The retrosynthetic simplification enabled by this crosscoupling is further demonstrated with application to two reported medicinally promising scaffolds (Scheme 2). Thus, construction of the CCR5 ligand 51 (Scheme 2A) previously commenced with commercial piperidine 48 and proceeded through a five-step sequence to deliver 50. Of those steps, only one productively made a C─C bond with the remainder dedicated to protecting group chemistry and redox-fluctuations. From a diversity standpoint, the chemists were necessarily wedded to a phenyl group as it originated from the commercial starting material. In contrast, inexpensive isonipecotic acid ester (49) could be processed through 3 simple steps, two of which generate key C─C bonds to deliver key intermediate 50.^4a,4b Although the overall yield is not as high as the prior approach, diversity installation is completely modular and could, in principle, permit access to a whole range of substituents at the quaternary carbon by simply changing alkylation and cross-coupling partners. In a similar vein, the anti-microbial compound 54 has previously been accessed using 2-electron retrosynthetic logic commencing from oxetane 52.^4c Access to the quaternary center was enabled through a conjugate addition of an aryl boronic acid onto an α,β-unsaturated sulfone (52’). Subsequent deprotection/S_N2/desulfonylation delivered 54. Alternatively, radical retrosynthesis¹¹ led to precursor 53 that could be subjected to decarboxylative cross-coupling followed by S_N2 to furnish the same product (54) in only two steps with an order of magnitude higher overall yield.

Scheme 2.

Radical retrosynthesis simplifies the synthesis of bioactive compounds from the patent literature.

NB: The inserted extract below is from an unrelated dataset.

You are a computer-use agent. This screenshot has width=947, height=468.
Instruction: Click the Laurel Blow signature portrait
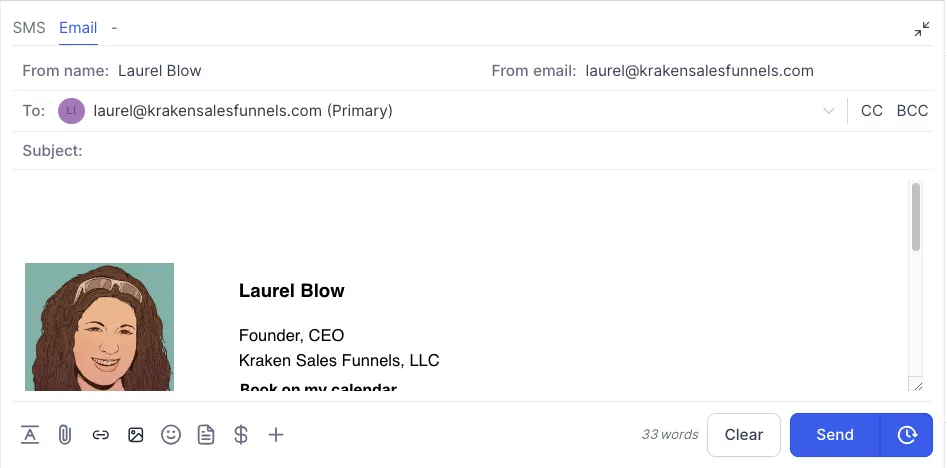point(99,327)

The coupling was also amenable to gram-scale as shown in Scheme 3. Without any modification of the standard conditions, piperidine 4 could be produced in similar yield (53%) to that run on 0.1 mmol scale (65% yield). Despite the advantages outlined herein, the reaction is not without limitations. For example, α-fluorinated and α-trifluoromethylated aliphatic acids were unreactive (only recovery of the starting acid was observed). Tertiary amino acids generally provided low yields (with the exception of 29) and small strained bicyclic systems ([2.1.1] both fully carbon and heteroatom substituted) did not function well. This chemistry is also currently limited to aryl zinc reagents as alkyl variants gave low yield.

Scheme 3.

Gram-scale synthesis of compound 4.

As one of the most ubiquitous functional groups known, carboxylic acids are an ideal starting point for cross-coupling chemistry. When coupled to alkylation or other α-functionalization methods, tertiary acids that are not already commercial are easily prepared in a modular fashion. The simple protocol delineated herein permits simple thermal, scalable access to convert such building blocks to diverse arene-flanked quaternary centers with demonstrable value to society.